An Olympics First: USA Boxing to Include Professionals in Tokyo

(ATR) IOC Boxing Task Force names three professionals to Team USA's additional quotas.

(ATR) The vast majority of the Olympic boxing tournament slots for the Tokyo Games have been finalized after a hectic elimination process.

Due to the Covid-19 pandemic, the IOC Boxing Task Force (BTF) took two difficult decisions: the suspensions of the Americas Pre-Olympic Tournament and the World Qualifier (the European Pre-Olympic Tournament in London, postponed from 2020, was concluded a few days ago in Paris).

The two cancellations forced what would have been an unthinkable process more than a year ago: a bureaucratic method had to replace the results in the ring in the midst of uncertainty.

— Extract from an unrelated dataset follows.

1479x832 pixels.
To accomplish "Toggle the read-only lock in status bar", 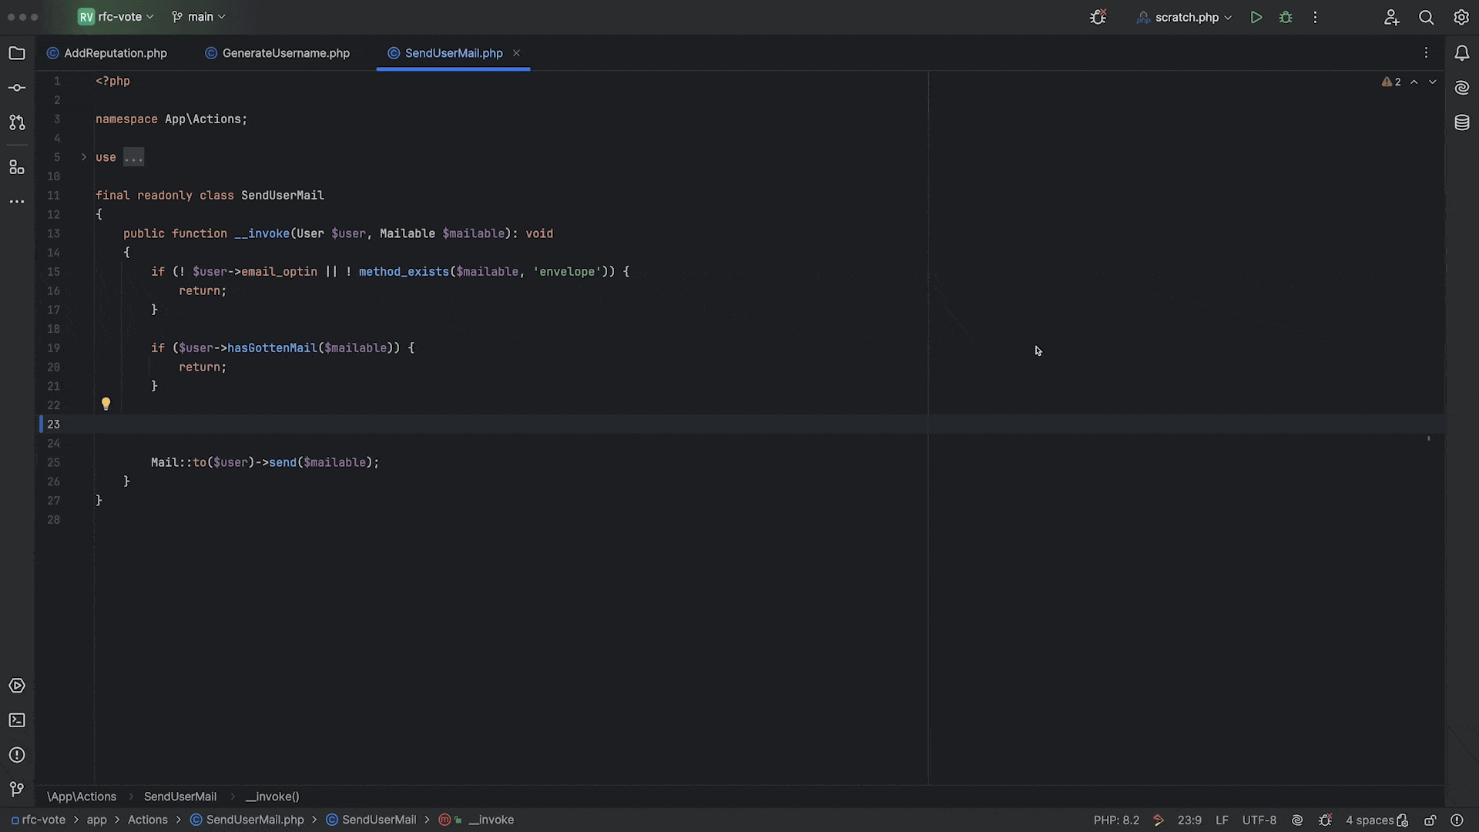I will [x=1430, y=820].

As a solution, the BTF resorted to the allocation of quotas based on an international ranking that in the case of the Americas corresponded to 49 places for the eight categories in men and five in women.

After the cancellation of the World Pre-Olympic, an additional quota was added in each of the 13 divisions in the four continental zones: Asia/Oceania, Europe, Africa and the Americas, which was the only region that could not hold its competition.

"We had confidence in some talents who could not go to the Pan American Games in Lima but were in great shape to get their qualification but as they did not have a place in the ranking their Olympic dream went up in smoke," complained a Latin American manager.

"But there was no other choice...the epidemiological situation killed those plans," the official admitted to Around the Rings.

Countries that traditionally develop a rigorous national elimination system to choose their national team, such as the United States, also lamented that several of their promising youngsters who had qualified internally had been left out of the road to Tokyo due to the emerging BTF quota process.

In the midst of their upset, USA Boxing learned that the BTF designated Duke Ragan, Keyshawn Davis and Troy Isley to fill three additional quotas and will join Team USA alongside Rashida Ellis, Virginia Fuchs, Naomi Graham, Delante Johnson, Oshae Jones and Richard Torrez Jr. who had secured their Olympic tickets through the world rankings.

Ragan, Davis and Isley, who signed as professionals during the pandemic, achieved outstanding performances between 2017 and 2019 as members of Team USA.

Davis was considered the top U.S. amateur boxer and was a silver medalist at the 2019 AIBA World Championships, a year in which he also stood on the podium at the Pan American Games in Lima alongside Ragan and Isle.

According to Olympics historian Bill Mallon, the three of them will become the first absolute professional boxers to compete for the United States in Olympic Games.

"Basically yes," Mallon tellsATR. "Although in the 1920s, a couple of guys had, allegedly, professional bouts before competing in the Olympics, but they were never confirmed."

In public statements USA Boxing has clarified that this situation does not mean a change in its position on professional boxers competing against amateurs.

"The IOC BTF adopted the AIBA rule that allows professional boxers to compete in the Olympic Games, so USA Boxing must follow the international rules, not our national rules," the organization said.

As of today, for the men's Olympic tournament in Tokyo, Kazakhstan and Uzbekistan are the only ones with full teams of eight boxers. Cuba, Great Britain and Russia have seven each while Algeria, Azerbaijan, Dominican Republic, India, Jordan and the United States have five. On the women's side, the United States, Great Britain, Italy, and Chinese Taipei lead, each with four fighters.